→ SELECTED EXTRACT
──────

Here's melissa kaplans instructions & she's the queen of the iguana world... 

'*Treating Wild-Caught Wood*

If you use branches collected from the wild, you will need to treat them first to assure that you do not introduce into your home any critters that belong outdoors. Trees and branches provide a home for loads of bugs, including wood-boring beetles, and spiders. You don't want them hatching in your iguana's enclosure--or your own areas, for that matter.

To treat the wood, you first clean off any dirt and loose bark.
If the branches are small enough to put in your oven, bake them at 200-250° F (94-120°C) for 2-3 hours. Let them cool completely. If the branches are too big for the oven, place them in a tub of bleach-water solution (1/2
cup [118 ml] household bleach per gallon [3.8 L] of water). Soak the branches for 24 hours.
Safely dispose of the solution, then refill the tub with fresh water, and soak the branches again for a day. Let them dry in the sun for 2-3 days before use.
If you need to, you can cut large branches into pieces to make them easier to clean and de-louse. You can then bolt them back together again. You can also assemble interesting and useful wood climbers by bolting together pieces of wood you have collected, rather than confining yourself to using the wood in the exact size or configuration in which you found it.'


----------



## jcarty33 (May 1, 2010)

thanks, do you no if there is any easy way to get the bark off??


----------



## VW_Rick (Nov 8, 2009)

You don't have to, it helps them grip, the bleach sterelises it & it looks more natural but I did it once or twice and just used a knife, never takes much longer than 10mins really.


----------



## jcarty33 (May 1, 2010)

ok il steralise it and see what it looks like, im having no luck finding websites that sell large reptile branches


----------



## VW_Rick (Nov 8, 2009)

It's too easy to just get them from the woods I think, not so great at this time of year as everything that's fallen naturally is p*ss wet through but ahh well, only gonna have to put it in the bath anyway really, just check it's not rotten.


----------



## Iguanaquinn (Nov 13, 2010)

Wall paper scraper and some graft I am afraid. If u soak them first it may be a little easier.


----------

──────

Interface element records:
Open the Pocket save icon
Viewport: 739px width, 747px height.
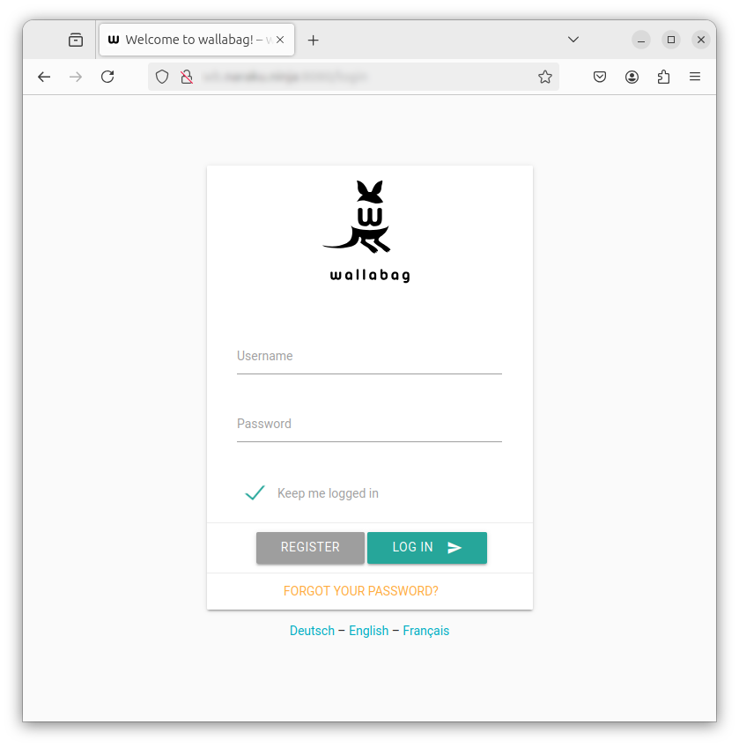pos(600,77)
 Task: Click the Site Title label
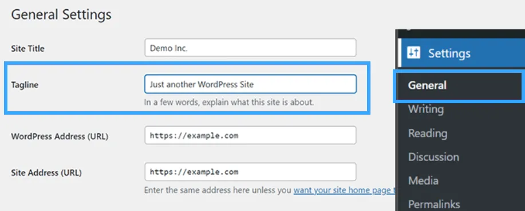click(x=27, y=49)
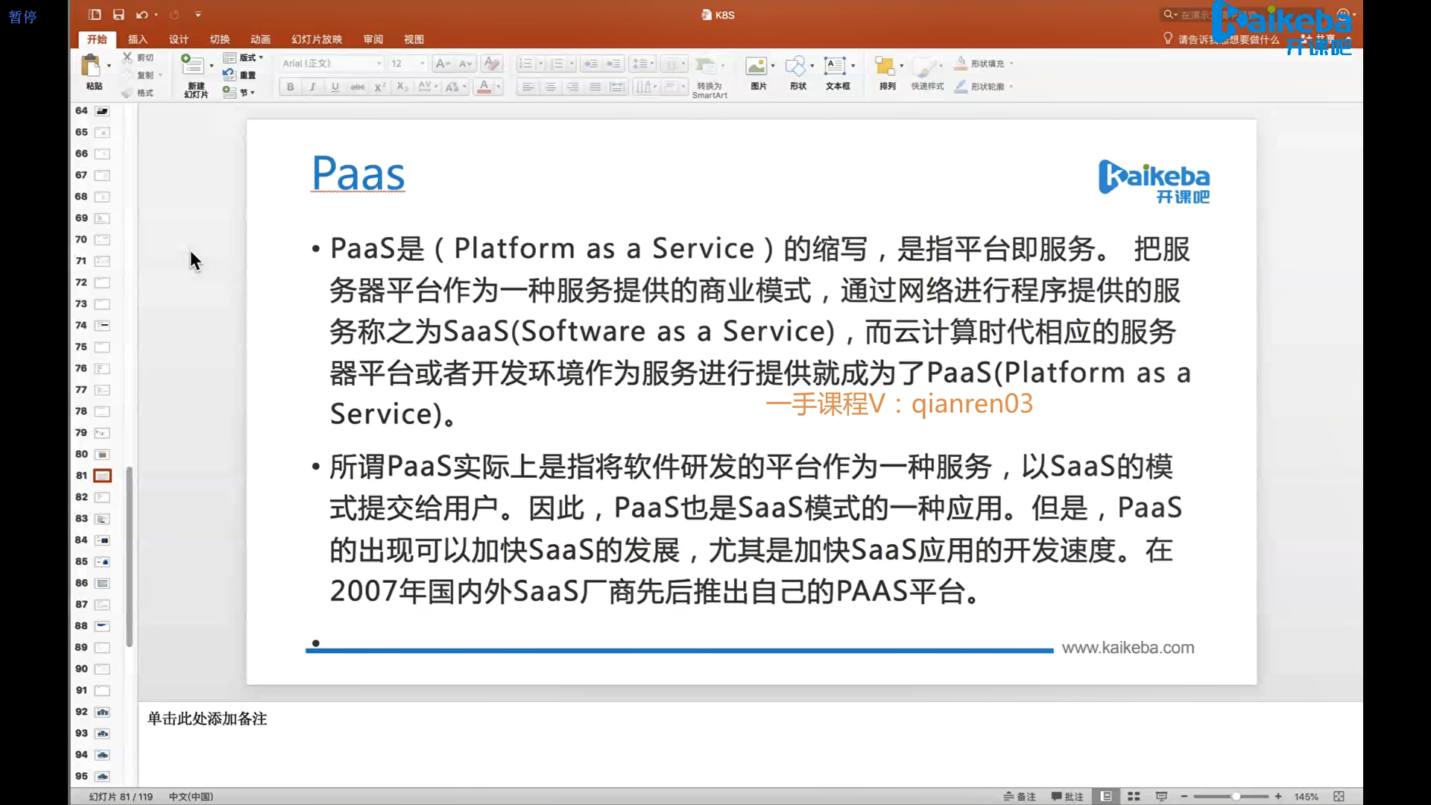Screen dimensions: 1431x805
Task: Click the 批注 comments button
Action: (x=1067, y=796)
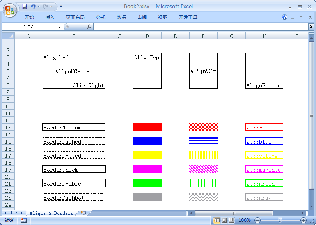
Task: Expand the formula bar
Action: pyautogui.click(x=311, y=27)
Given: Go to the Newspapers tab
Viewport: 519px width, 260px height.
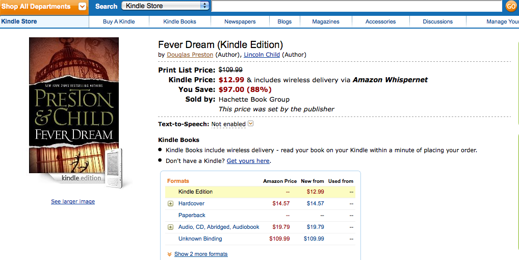Looking at the screenshot, I should click(x=240, y=21).
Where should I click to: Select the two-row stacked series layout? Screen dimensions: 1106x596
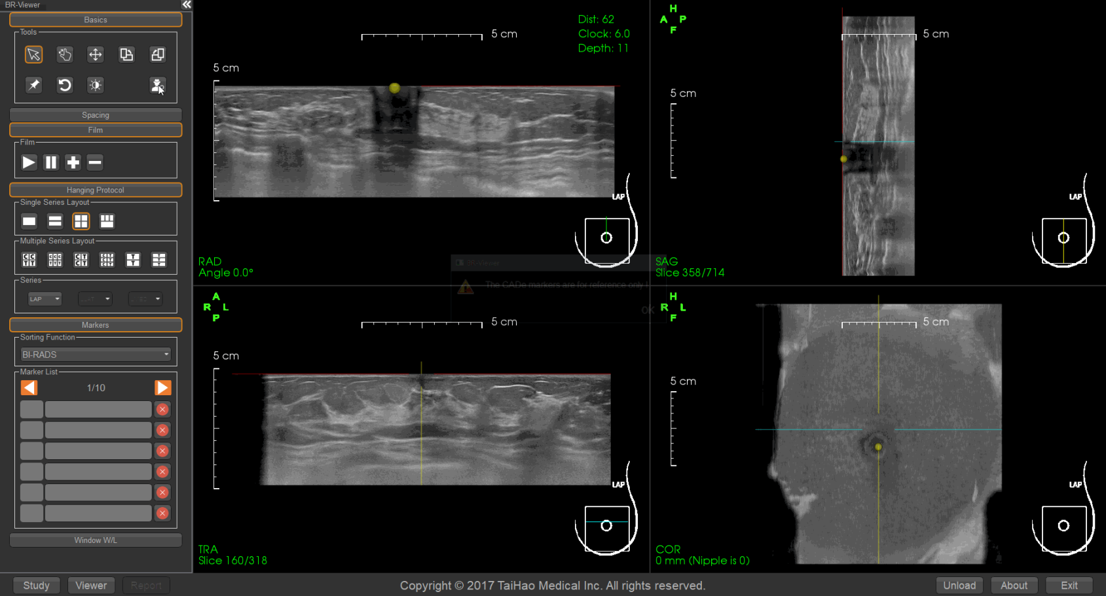coord(55,221)
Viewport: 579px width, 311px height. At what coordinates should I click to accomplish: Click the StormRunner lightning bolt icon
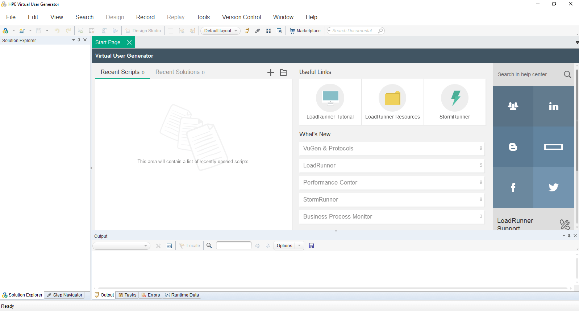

──────

→ PROBLEM A
Copy the forum thread from "It's too easy" to "it's not rotten.", swapping "the woods" for "the forest" wherever it occurs.
→ PROBLEM B
Answer these questions using the forum thread.
(i) At what temperature range in Fahrenheit should small branches be baked?
(ii) How many days should soaked branches dry in the sun before use?
(iii) What tool did VW_Rick use to take the bark off?
The rows were drawn from a separate source unrelated to the forum thread.

→ EXPECTED ANSWER A
It's too easy to just get them from the forest I think, not so great at this time of year as everything that's fallen naturally is p*ss wet through but ahh well, only gonna have to put it in the bath anyway really, just check it's not rotten.

→ EXPECTED ANSWER B
(i) 200-250° F
(ii) 2-3 days
(iii) A knife